• _EXERCISE_
Restate exactly, and only, the lines spanning from the one with "The height and width of the screenshot is (827, 1108)." to the end of the records below.

Collected data:
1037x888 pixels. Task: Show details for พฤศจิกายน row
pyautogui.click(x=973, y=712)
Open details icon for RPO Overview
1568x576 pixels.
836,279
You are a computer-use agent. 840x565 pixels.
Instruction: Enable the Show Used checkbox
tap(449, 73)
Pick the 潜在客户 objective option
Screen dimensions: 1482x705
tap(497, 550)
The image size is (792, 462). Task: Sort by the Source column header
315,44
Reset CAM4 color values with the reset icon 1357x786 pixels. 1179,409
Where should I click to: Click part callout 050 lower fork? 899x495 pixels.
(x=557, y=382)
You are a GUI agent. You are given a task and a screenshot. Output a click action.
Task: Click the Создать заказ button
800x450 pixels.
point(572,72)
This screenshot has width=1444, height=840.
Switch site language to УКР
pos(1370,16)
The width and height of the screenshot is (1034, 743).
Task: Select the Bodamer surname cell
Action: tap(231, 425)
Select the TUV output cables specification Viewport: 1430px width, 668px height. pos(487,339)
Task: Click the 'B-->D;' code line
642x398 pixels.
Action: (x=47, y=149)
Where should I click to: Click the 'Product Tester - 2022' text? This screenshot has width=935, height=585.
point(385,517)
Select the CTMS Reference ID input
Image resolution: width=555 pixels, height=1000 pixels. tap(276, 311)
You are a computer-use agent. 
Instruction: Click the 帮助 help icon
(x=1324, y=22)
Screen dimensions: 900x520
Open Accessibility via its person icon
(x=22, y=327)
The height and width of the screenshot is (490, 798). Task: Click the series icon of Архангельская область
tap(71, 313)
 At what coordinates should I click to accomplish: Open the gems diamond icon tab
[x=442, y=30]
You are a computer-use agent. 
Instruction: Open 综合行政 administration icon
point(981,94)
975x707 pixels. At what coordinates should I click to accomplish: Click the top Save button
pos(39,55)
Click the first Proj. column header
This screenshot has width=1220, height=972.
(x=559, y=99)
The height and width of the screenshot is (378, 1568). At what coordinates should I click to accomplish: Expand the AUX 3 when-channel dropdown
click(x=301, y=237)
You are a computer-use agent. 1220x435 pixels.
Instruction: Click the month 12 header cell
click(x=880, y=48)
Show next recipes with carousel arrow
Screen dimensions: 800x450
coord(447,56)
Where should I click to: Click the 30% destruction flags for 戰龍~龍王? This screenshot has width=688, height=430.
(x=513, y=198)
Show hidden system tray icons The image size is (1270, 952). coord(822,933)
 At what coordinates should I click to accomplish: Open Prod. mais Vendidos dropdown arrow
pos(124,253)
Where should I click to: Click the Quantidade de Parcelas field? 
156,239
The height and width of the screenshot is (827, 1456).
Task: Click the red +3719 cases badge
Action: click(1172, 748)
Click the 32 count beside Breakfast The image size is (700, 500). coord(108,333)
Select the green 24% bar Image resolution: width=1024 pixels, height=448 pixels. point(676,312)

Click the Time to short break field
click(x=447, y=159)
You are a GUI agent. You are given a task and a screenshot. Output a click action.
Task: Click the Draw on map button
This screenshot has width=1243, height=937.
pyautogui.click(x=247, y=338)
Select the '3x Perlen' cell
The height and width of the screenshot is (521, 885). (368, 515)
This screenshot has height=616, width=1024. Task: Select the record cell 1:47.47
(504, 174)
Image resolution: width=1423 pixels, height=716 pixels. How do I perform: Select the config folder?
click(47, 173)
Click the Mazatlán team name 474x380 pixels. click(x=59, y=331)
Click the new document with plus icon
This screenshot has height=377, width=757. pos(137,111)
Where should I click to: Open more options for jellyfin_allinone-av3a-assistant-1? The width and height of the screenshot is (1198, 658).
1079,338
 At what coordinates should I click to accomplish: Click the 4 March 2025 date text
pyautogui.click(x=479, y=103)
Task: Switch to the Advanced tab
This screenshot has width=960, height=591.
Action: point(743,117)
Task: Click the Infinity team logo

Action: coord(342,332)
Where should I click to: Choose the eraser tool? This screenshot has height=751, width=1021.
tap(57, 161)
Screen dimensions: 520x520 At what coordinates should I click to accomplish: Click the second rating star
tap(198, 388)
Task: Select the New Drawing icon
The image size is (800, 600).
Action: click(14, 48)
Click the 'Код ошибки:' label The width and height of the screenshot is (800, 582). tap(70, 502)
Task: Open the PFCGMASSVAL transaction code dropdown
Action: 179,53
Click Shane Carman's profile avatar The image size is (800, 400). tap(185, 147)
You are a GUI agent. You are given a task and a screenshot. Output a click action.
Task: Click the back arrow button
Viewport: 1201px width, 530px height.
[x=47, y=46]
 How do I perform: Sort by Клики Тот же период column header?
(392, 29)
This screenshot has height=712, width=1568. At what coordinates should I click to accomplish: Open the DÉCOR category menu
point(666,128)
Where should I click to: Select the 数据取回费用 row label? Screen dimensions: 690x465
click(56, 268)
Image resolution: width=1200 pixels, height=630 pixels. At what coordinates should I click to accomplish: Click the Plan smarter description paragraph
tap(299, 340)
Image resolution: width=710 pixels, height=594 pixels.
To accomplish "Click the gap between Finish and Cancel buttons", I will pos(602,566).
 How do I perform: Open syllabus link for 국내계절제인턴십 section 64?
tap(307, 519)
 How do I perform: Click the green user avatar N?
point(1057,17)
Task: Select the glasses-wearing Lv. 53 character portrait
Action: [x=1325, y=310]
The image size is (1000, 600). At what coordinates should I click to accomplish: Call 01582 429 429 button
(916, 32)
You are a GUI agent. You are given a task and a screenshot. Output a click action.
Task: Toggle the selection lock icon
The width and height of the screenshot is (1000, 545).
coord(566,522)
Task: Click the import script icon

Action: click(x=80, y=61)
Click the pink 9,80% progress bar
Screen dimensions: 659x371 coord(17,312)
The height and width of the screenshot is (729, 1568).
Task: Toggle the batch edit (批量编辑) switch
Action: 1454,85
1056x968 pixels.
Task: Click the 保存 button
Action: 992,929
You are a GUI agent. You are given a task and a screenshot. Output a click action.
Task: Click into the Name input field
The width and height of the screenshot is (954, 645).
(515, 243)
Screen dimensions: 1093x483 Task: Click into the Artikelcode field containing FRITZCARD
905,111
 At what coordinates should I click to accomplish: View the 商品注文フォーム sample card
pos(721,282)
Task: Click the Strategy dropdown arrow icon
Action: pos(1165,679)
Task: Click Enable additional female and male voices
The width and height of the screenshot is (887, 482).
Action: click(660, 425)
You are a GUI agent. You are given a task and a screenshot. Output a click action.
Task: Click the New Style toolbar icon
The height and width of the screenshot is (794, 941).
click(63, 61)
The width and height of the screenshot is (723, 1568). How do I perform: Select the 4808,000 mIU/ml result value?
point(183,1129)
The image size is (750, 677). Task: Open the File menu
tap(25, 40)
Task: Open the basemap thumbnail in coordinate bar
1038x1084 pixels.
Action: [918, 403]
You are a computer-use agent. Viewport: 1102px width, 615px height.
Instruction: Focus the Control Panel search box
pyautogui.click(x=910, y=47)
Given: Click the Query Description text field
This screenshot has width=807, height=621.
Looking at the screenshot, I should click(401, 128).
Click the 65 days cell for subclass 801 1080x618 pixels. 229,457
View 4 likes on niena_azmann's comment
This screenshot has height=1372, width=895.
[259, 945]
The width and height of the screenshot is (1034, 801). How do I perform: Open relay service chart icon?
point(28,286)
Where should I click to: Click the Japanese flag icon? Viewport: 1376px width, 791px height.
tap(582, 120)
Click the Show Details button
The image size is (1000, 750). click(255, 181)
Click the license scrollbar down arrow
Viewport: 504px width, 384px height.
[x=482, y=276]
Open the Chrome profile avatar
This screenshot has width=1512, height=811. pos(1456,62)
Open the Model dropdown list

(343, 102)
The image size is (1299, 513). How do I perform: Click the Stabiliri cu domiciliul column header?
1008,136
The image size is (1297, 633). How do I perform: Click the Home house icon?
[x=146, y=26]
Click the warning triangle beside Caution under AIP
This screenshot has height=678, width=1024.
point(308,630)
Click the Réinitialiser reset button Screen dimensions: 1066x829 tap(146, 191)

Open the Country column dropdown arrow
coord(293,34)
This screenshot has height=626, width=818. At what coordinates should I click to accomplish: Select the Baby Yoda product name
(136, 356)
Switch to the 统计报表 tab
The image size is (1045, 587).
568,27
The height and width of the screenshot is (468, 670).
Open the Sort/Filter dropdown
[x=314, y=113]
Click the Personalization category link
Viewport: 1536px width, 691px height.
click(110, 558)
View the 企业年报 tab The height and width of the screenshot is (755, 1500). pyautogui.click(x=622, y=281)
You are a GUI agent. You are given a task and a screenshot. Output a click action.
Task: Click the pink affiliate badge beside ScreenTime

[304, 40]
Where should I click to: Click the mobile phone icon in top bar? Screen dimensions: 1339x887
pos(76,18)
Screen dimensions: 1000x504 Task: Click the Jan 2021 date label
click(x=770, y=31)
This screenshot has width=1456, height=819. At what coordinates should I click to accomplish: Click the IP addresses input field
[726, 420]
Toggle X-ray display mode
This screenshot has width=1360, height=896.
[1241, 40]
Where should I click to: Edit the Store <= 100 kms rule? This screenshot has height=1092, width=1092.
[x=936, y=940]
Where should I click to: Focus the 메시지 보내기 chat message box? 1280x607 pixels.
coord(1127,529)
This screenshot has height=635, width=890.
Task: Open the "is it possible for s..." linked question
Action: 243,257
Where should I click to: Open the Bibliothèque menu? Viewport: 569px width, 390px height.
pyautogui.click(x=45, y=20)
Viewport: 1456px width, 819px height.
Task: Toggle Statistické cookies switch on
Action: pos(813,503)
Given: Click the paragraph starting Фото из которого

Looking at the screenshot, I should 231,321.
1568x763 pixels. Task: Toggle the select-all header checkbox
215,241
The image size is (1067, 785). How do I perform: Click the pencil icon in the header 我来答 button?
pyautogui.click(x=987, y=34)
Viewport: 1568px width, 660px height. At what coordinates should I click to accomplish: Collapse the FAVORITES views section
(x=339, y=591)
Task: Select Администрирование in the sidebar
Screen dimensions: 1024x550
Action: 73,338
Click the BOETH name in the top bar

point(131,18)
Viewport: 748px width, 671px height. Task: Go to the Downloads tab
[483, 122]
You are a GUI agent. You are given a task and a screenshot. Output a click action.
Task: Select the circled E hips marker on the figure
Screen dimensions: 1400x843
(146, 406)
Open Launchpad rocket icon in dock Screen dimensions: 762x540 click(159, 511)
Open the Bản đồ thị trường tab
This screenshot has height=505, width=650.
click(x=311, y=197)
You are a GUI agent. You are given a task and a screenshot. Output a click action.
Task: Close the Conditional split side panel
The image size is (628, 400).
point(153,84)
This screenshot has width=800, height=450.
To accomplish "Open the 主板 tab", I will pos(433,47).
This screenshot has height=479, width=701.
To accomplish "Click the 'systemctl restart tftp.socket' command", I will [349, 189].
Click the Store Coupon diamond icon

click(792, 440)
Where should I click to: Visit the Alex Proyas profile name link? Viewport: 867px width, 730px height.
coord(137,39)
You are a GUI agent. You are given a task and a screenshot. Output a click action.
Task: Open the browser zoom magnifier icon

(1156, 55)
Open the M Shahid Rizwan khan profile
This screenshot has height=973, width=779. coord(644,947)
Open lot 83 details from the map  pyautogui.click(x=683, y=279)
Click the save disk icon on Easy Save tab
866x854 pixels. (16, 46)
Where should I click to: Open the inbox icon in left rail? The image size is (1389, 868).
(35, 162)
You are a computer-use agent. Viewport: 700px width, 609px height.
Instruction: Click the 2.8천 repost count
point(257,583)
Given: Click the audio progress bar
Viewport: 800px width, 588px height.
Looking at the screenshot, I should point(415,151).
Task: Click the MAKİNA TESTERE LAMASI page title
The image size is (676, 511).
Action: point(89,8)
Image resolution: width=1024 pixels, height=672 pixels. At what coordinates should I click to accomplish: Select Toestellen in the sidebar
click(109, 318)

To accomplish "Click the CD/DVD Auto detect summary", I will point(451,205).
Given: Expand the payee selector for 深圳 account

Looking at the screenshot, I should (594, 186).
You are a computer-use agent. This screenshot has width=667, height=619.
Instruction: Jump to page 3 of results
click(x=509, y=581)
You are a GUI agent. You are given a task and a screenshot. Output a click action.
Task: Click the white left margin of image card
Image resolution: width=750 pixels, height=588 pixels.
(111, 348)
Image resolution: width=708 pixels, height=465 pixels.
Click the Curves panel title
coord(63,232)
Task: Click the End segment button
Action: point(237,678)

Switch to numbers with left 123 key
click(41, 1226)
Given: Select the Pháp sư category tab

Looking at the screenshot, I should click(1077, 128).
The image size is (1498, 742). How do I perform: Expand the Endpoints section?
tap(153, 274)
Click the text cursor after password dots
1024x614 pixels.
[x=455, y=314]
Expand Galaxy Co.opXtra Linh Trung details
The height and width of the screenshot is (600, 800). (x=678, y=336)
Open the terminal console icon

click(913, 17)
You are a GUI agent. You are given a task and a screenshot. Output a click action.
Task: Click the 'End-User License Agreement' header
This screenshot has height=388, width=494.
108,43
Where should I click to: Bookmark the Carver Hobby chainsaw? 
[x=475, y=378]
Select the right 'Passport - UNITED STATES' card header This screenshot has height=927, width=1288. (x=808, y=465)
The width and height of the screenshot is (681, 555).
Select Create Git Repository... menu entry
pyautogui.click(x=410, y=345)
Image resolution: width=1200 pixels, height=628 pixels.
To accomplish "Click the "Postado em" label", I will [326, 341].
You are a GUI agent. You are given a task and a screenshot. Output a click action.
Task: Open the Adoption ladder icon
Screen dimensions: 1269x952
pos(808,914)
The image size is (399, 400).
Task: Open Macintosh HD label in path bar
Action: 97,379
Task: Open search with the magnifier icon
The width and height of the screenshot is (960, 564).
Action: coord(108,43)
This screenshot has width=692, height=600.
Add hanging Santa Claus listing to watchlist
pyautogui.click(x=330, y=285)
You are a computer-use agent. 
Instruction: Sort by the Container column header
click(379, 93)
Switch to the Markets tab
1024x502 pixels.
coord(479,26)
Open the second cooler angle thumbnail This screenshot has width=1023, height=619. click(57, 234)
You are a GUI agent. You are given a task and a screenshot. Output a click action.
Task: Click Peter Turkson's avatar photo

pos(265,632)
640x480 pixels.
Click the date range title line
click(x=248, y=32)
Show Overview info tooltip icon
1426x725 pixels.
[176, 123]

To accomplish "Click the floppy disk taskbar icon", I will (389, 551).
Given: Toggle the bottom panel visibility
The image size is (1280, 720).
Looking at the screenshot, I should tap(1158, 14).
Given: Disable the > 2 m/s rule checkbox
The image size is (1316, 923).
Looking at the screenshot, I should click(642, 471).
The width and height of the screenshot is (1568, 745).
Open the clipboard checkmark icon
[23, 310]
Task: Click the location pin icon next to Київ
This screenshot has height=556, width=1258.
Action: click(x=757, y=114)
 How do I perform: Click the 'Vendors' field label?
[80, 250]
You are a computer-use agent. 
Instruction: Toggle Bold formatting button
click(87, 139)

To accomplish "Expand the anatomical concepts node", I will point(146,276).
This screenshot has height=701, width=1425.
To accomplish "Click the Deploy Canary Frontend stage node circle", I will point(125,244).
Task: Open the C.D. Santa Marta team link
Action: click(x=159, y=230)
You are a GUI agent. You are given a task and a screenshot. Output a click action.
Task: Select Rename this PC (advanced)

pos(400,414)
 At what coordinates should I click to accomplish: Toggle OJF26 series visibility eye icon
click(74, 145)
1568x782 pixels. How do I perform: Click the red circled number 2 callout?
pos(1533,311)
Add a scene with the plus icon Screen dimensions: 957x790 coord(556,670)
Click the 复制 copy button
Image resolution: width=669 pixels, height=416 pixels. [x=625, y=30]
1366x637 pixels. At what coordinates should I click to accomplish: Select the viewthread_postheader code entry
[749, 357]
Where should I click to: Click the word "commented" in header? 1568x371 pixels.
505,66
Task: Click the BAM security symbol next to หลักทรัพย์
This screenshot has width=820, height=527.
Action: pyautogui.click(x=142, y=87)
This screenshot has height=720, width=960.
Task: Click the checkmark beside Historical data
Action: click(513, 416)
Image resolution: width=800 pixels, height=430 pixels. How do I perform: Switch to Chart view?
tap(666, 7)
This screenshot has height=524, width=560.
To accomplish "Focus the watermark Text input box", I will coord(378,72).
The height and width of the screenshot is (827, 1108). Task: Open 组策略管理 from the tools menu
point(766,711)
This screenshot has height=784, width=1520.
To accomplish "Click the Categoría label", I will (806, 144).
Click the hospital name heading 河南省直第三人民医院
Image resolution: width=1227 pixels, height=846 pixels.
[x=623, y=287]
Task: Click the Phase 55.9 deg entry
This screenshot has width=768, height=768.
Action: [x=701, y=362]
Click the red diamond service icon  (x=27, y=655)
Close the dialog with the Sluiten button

• _RESULT_
The height and width of the screenshot is (827, 1108). Task: Open 组策略管理 from the tools menu
point(766,711)
This screenshot has height=784, width=1520.
To accomplish "Click the Categoría label", I will (806, 144).
Click the hospital name heading 河南省直第三人民医院
Image resolution: width=1227 pixels, height=846 pixels.
[x=623, y=287]
Task: Click the Phase 55.9 deg entry
This screenshot has width=768, height=768.
Action: [x=701, y=362]
Click the red diamond service icon  (x=27, y=655)
Close the dialog with the Sluiten button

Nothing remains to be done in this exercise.